Again, this was not new to me. That’s the way things have been most of my life. Yet the reasons for these differences is something all storytellers need to grapple with, as I believe it is a significant part in what makes some stories last in the eyes of the public and others fade away.

I strongly believe that most people who appreciate fiction look to it as a place of refuge from the world.

Let me try to explain this using the classic TV franchise Star Trek as an example. The essence of Rodenberry’s vision of the future is that humanity would change and mature until they no longer suffered from internal strife and division. Instead, they would travel into the stars, using their newfound cooperation to learn, grow and conquer the stars.

Was this vision a bit naive? Hopelessly optimistic? At times painfully detached from reality? Certainly. However, when you are tired from the constant conflicts in life, slipping onto the decks of the starship Enterprise with your favorite crew to sort out some sort of nonsense science project without any of that drama is mighty appealing. You’re not looking for craftsmanship. You’re not seeking moral lessons or political insight. You just need to feel some sense of meaning with people you know and like. Fiction offers that.

Most fiction franchises rise or fall not on the strength of their plots or their twists or their moods. They stand on the strength of their characters. The crews of Star Trek are packed full of fun, relatable and memorable characters who often carried their TV shows through poor scripts and network hostility. The original cast won over audiences to the point that some of them survived the years after Star Trek was cancelled on the generosity of their fans. James T. Kirk, Spock and Leonard McCoy remain the measuring stick for effective ensemble casts to this day.

When Picard gathered the crew of the Enterprise-D together one more time fans rejoiced. It was a bit like slipping on an old, comfortable pair of slippers one last time. The comfort and relaxation provided by spending a little more time with long loved characters is a precious thing. The timeless nature of fiction makes it possible to find that respite at any time, even if all you can do is talk about stories with others who have enjoyed them with you.

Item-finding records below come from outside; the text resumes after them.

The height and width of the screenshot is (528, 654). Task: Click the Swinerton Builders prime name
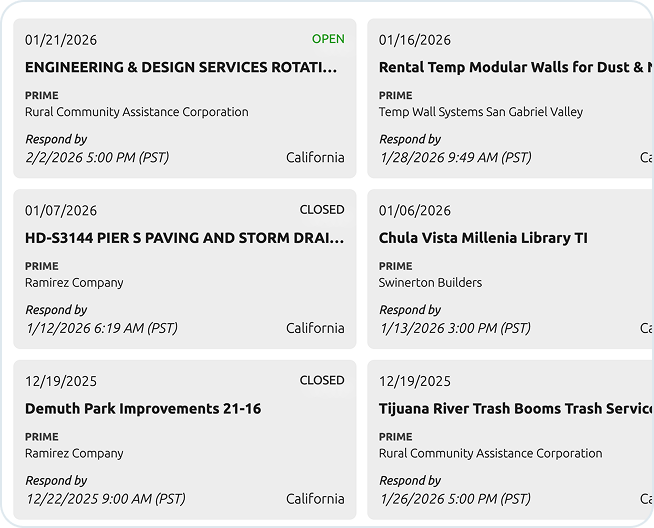point(430,283)
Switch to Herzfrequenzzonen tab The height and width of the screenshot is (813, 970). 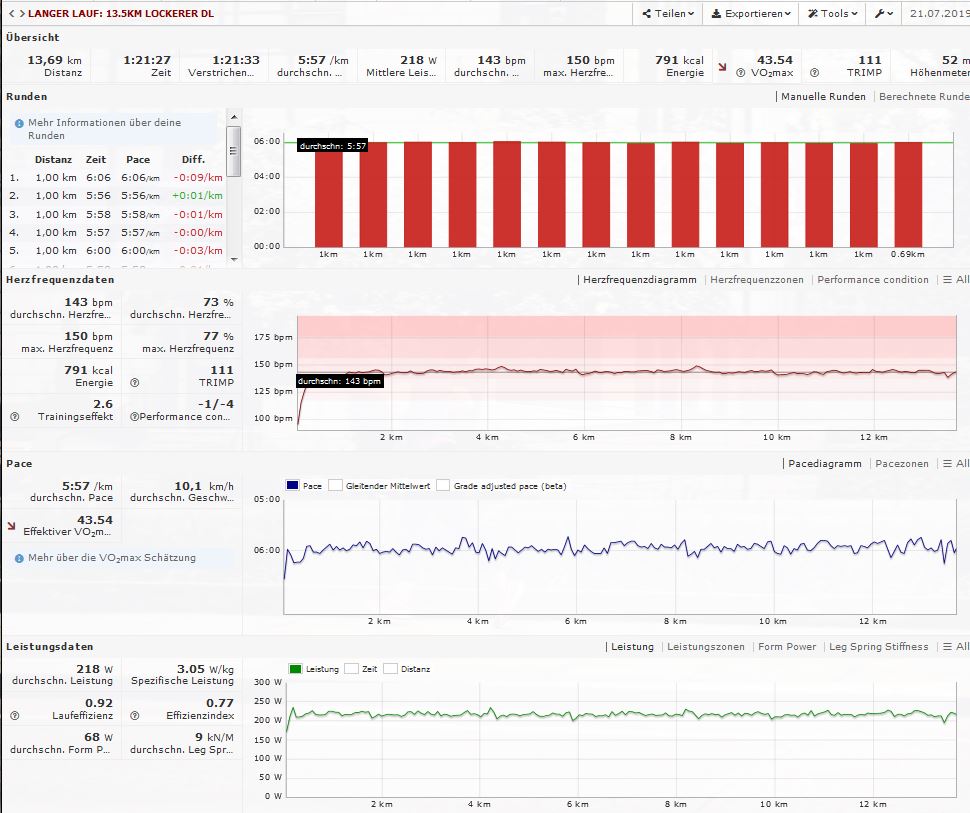(x=756, y=280)
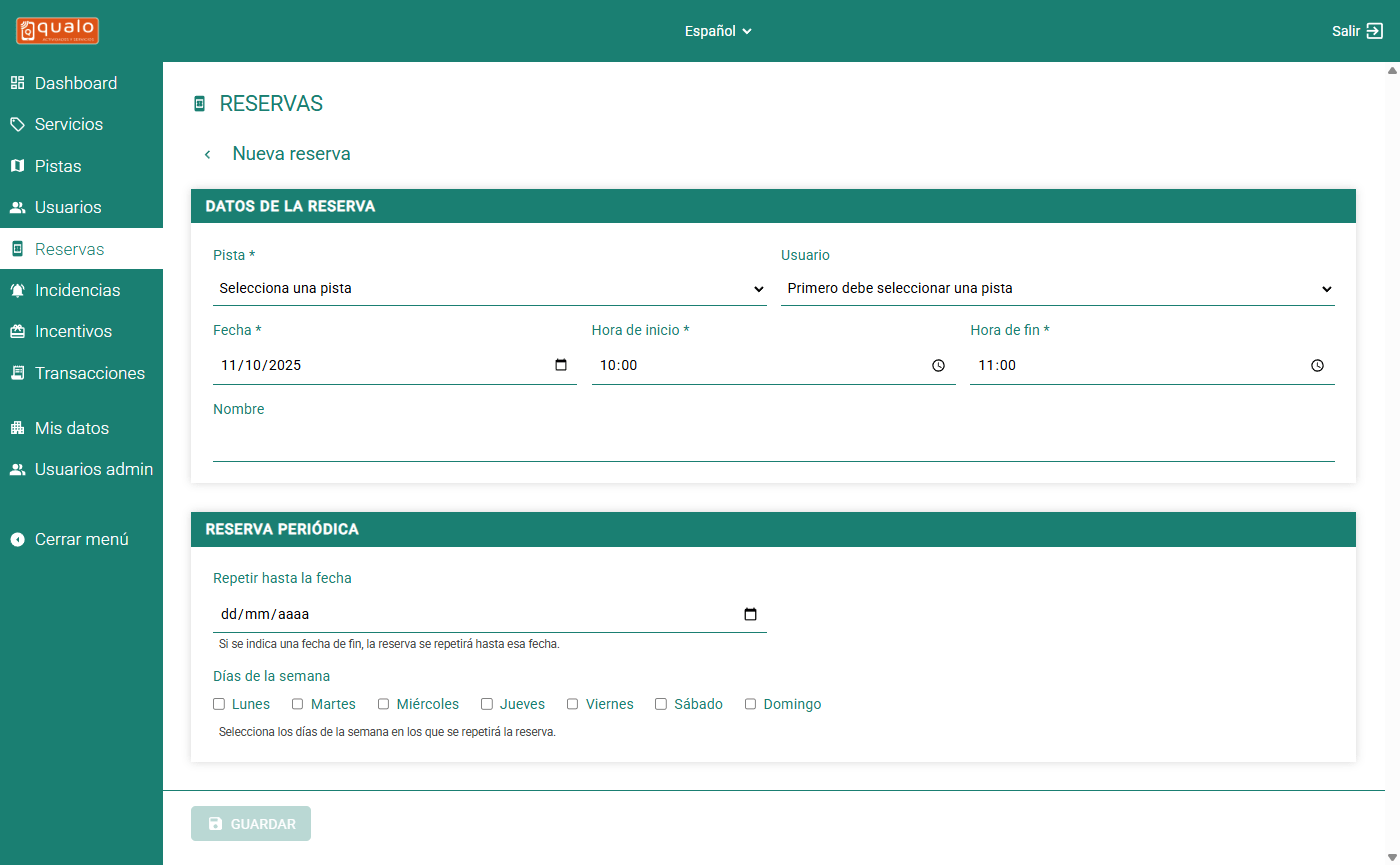Viewport: 1400px width, 865px height.
Task: Click the Hora de fin clock icon
Action: 1317,366
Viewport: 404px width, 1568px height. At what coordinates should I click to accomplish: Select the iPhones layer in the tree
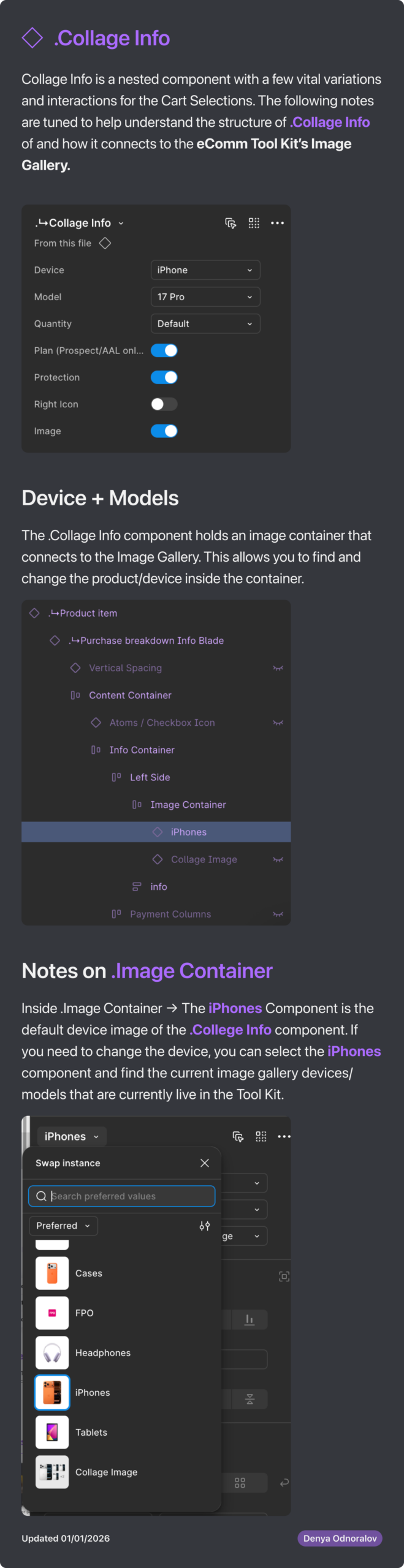tap(189, 832)
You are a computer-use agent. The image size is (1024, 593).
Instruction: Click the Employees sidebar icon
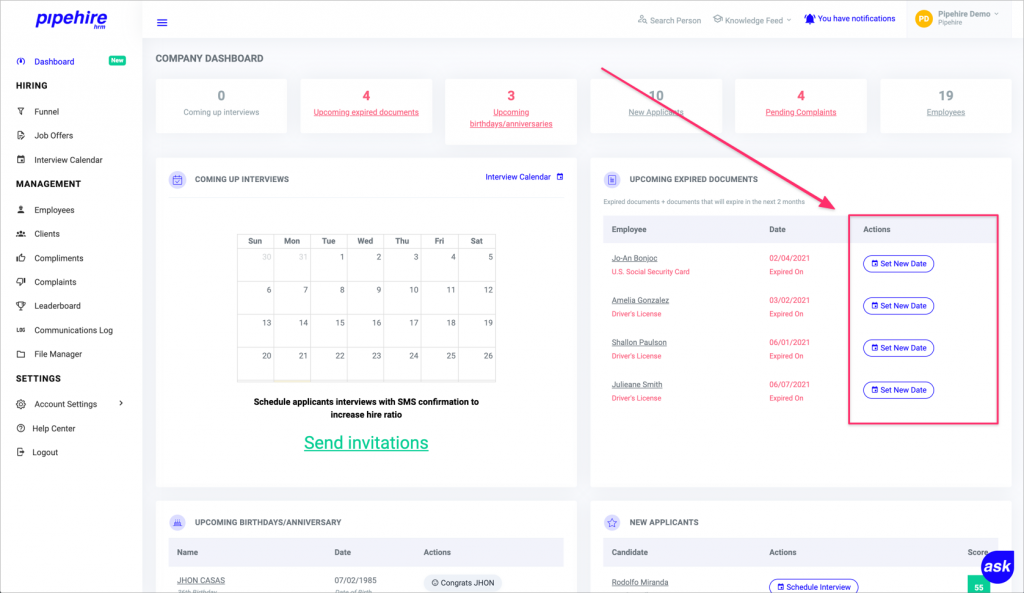point(22,209)
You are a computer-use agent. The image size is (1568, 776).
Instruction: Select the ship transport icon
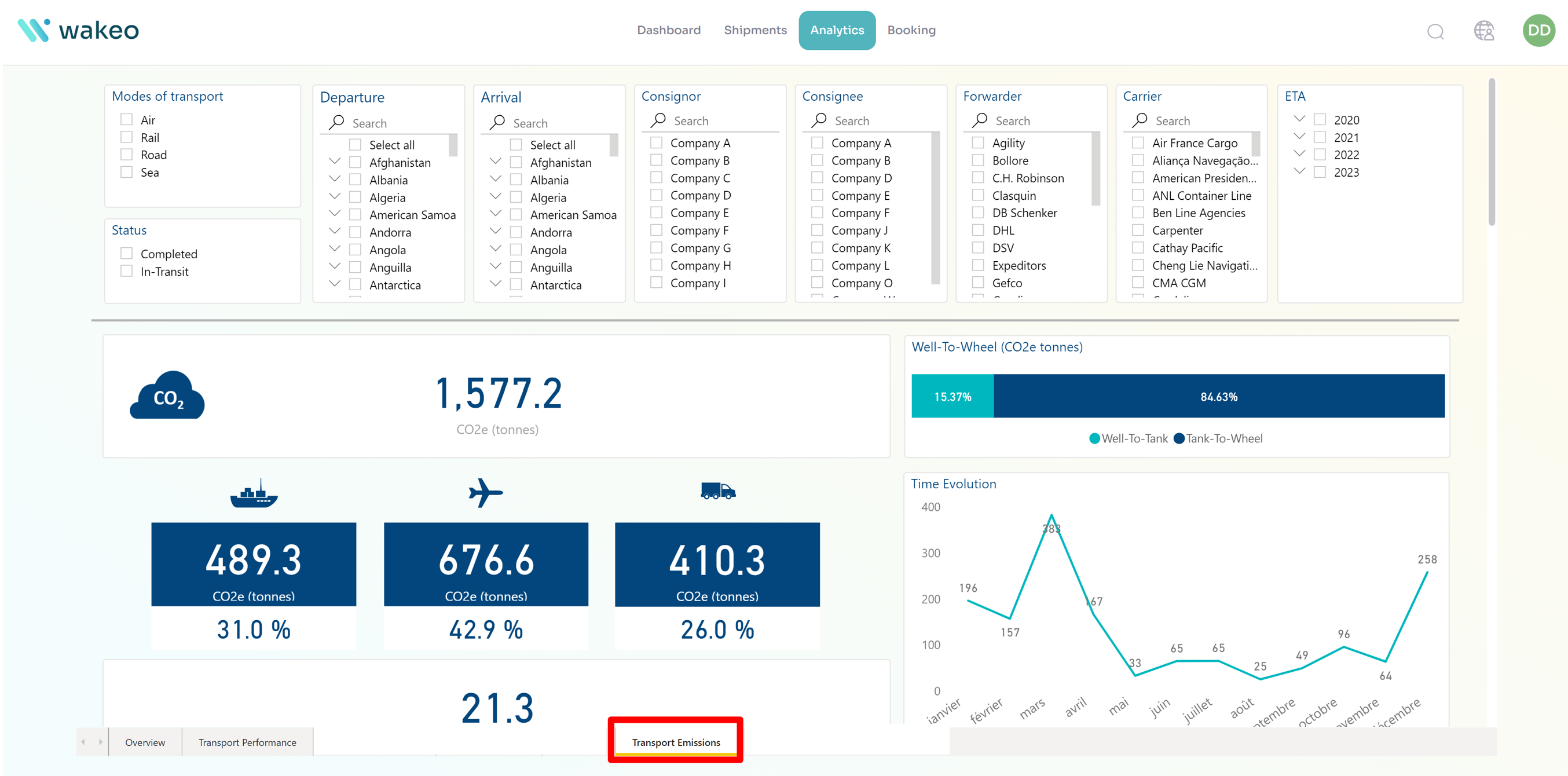(x=253, y=493)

Fiction’s power of refuge is special. It can be horribly misused, both by tearing down the elements of a story that offer shelter and by manipulating others through the way fiction lowers a person’s guard. Audiences can also be tempted to crawl into fiction and abandon reality entirely. None of that is healthy.

Yet, when the boundaries and purposes of fiction are properly respected, fiction as shelter is not just good, it is great. Don’t let the drive for that to replace all the other things fiction can do. Moral teaching, craftsmanship, timelessness, empathy and many, many other benefits come from fiction as well. It’s fine to work them into a warm, comfortable story. But if you want those other elements to reach as broad an audience as possible, studying your fiction as a source of respite may be the most important element of all.